The Zimbabwean government and UNICEF have launched a cash transfer program that will assist poor and vulnerable households, particularly those headed by orphans, by providing approximately $20 a month to help pay for food, education and health care, Bulawayo24 News reports (Estell, 4/23). According to VOA News, “Harare and UNICEF have allocated $10 million to the program, with other partners” (Gumbo/Dube, 4/22). Sydney Mhishi, director of social services in the Zimbabwean Ministry of Labor and Social Service, said the full program roll out is expected to begin in July and include an estimated 23,166 households in the first year, the Zimbabwean reports (Kwarumba, 4/22).
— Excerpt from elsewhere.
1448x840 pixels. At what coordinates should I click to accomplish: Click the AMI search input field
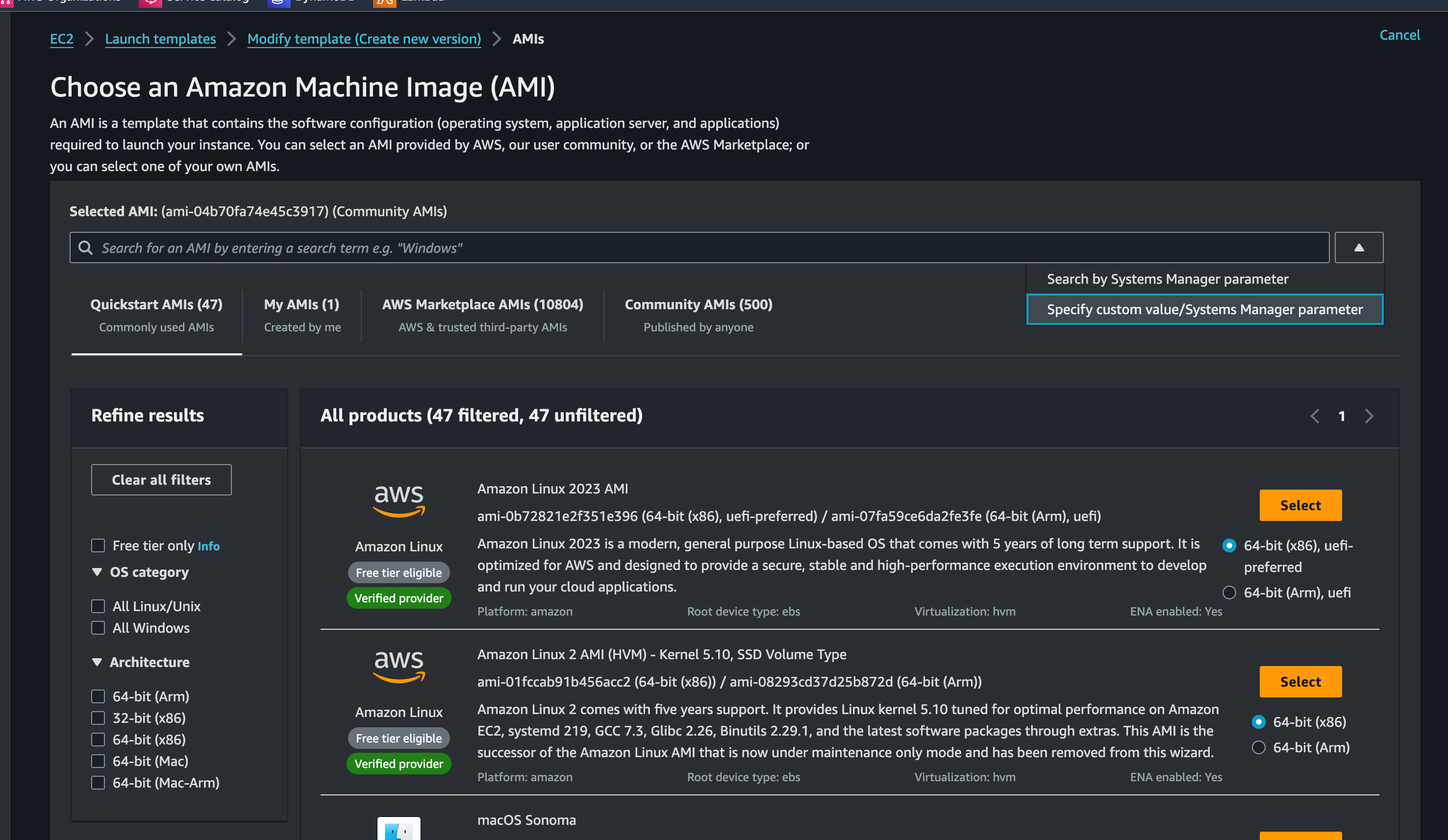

World Bank Approves $41 Million For Pakistan’s Polio Eradication Project

The World Bank has approved an additional $41 million dollars to help Pakistan immunize 32 million children against polio as part of the country’s efforts to eradicate the disease, the Express Tribune reports. The funding is part of the Third Partnership for Polio Eradication Project, which began in 2009 with an estimated cost of $76.1 million, according to the newspaper (4/23). The nation has seen a resurgence in the number of polio cases since widespread flooding in 2010 and in areas of conflict where access to health care is limited, the World Bank said in a press release. According to the release, the project is supported “through an innovative partnership with the Bill & Melinda Gates Foundation (BMGF), and Rotary International (RI) through the UN Foundation (UNF).” Pakistan is one of four countries worldwide that has yet to eradicate the disease (4/21).

IPS Examines Possible Reemergence Of Polio In Burma

“A small army of volunteers from local non-governmental organisations has fanned out across Burma to inoculate 3.4 million children from a rare strain of the polio virus that has re-emerged three years after the country was declared polio free,” Inter Press Service reports in an article highlighting recent worries about the spread of polio in Burma. “Concern about the re-emergence of vaccine-driven polio virus (VDPV) surfaced after a seven-month old infant was infected with the crippling virus in December in the Yamethin Township in the Mandalay Division in central Burma. The case prompted the Department of Health to immediately immunise 10,000 children living in the vicinity. It also brought to an end the three-year period from 2007 till 2010 when U.N. agencies declared Burma ‘polio free,'” the news service writes (Makan-Markar, 4/22).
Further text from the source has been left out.